Task instructions →
**A)** Answer these questions about the article on the San Diego lifeguard dispute, marking each answer (i), (ii), (iii) like the questions:
(i) On what date did several hundred lifeguards meet?
(ii) What is the name of the city spokeswoman quoted in the article?
(iii) What has the lifeguard union filed about the changes?
**B)** Sum up the article on the San Diego lifeguard dispute in three sentences.

--- Extract provided ---

The lifeguard union leader claims that recent changes in dispatching procedures initiated by the new fire chief, Brian Fennessy, now route all water-related 911 calls to the fire department instead of directly to lifeguards- who have historically made all water rescues.
This is leading to longer response times and a waste of resources, says Sgt Ed Harris of the lifeguard union.
In a recent Op-Ed piece in the OB Rag, Harris wrote:
“We cannot afford to have the Fire Department divert our trainers, personnel and budget. … Teaching Fire Fighters how to swim and perform river rescue is not acceptable.”
These issues were the focus of a meeting of several hundred lifeguards last Wednesday, March 8th. Most of the 100 lifeguards who work full-time and the 200 more who ares seasonal were reportedly at this meeting in Mission Bay where the discussion turned to consider separating from the San Diego Fire Department.
In recent weeks, lifeguards say they have noticed more and more firefighters taking over duties normally handled by lifeguards.
Lifeguard union representative Sergeant Ed Harris has said Fire Chief Brian Fennessy is trying to push lifeguards out of a job.
And now lifeguards are forming the opinion that seceding from the fire department may be their best option to secure their jobs. Harris said:
“They’re looking at their job, these duties as their livelihood. They’re concerned, very concerned, enough that they want to discuss leaving the fire department for our own department.”
The change adds precious time, Harris has said. “It adds a step that slows down the process getting someone there to help you,” he told the media. He alleged that issues with the new system were demonstrated in two incidents, one of which occurred in Ocean Beach, when lifeguards were called out late to save a woman swept off a cliff, and the other happened at the La Jolla Children’s Pool.
We reported on the January 22nd OB incident:
Tragedy enveloped Sunset Cliffs Saturday night, as one of two women rescued after being swept off rocks and into the foamy rough waters, died in a hospital later that night. The 23-year-old woman, public identified as Adriana Toro, was the first fatality at the cliffs for the new year. …
NBC7 reported that after that incident, a city spokeswoman, Katie Keach, stated that she “is looking into the incident further to find out why lifeguards were not dispatched. Katie Keach said the change was only meant to impact inland water rescues.” Keach told the press:
“This change does not apply to 911 calls pertaining to coastal water rescue emergencies, calls pertaining to Mission Bay rescue emergencies, or calls to water emergencies for any other bodies of water. These calls will continue to be routed as per current protocols by SDPD.”
San Diego Fire Chief Brian Fennessy has responded. He complained in a statement that union leaders have raised the issue of public safety for political reasons.
The Times of San Diego reported:
Fennessy said the lifeguard division was a key component in providing seamless services, and that he understood the “tremendous value” lifeguards bring in their everyday interactions with everyone who works, lives near or visits San Diego’s coastal areas. Responding quickly with the right resources remains a top priority and developing a new department would not provide any demonstrable benefit to the community.
“Creating a separate department for lifeguards would be unprecedented, do nothing to improve public safety and increase costs,” Fennessy said. “We are going to continue to respond as one department and not let politics get in the way of doing the right thing for the public we are sworn to serve.”
Meanwhile, the lifeguard union has filed a grievance about the changes. Harris told one media source that the firefighters have already met with Mayor Kevin Faulconer’s office and hope Faulconer will get involved and resolve the issue. If that doesn’t happen, lifeguards pledge to bring their issue to the entire city council, where they can argue for their own department.

--- Supplied entries ---

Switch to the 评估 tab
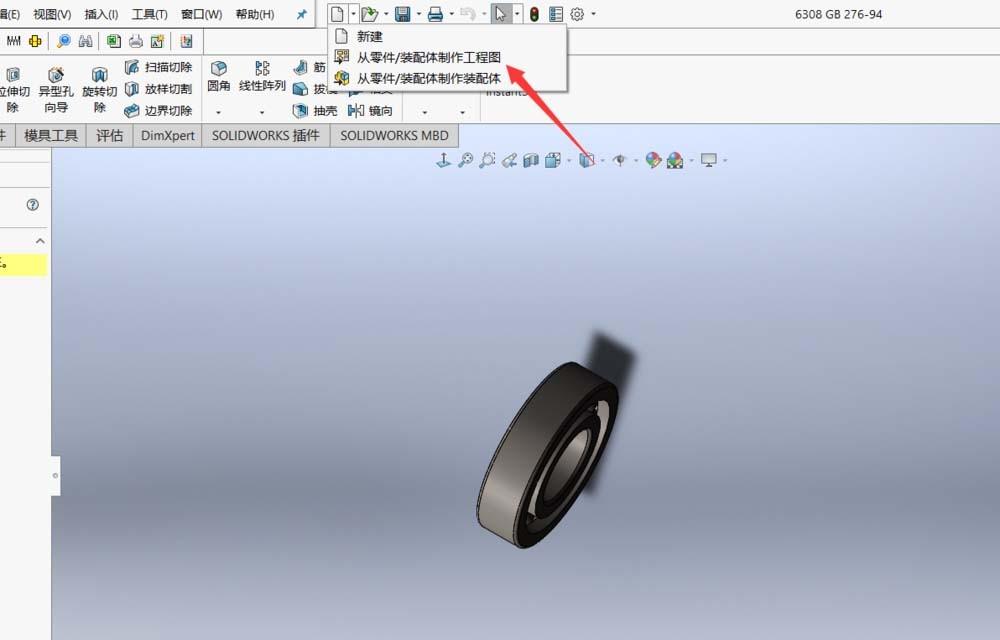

---
--- Supplied entries ---

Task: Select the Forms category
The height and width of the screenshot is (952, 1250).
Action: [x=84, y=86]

---

Outputs for the tasks →
**A)**
(i) Wednesday, March 8th
(ii) Katie Keach
(iii) A grievance

**B)** Sgt. Ed Harris of the lifeguard union says new dispatching procedures under Fire Chief Brian Fennessy send water-related 911 calls to the fire department instead of to lifeguards, which he says leads to longer response times and wasted resources. At a meeting in Mission Bay on March 8th, lifeguards discussed separating from the San Diego Fire Department, and the union has filed a grievance about the changes. Fennessy responded that a separate lifeguard department would be unprecedented, would do nothing to improve public safety, and would increase costs.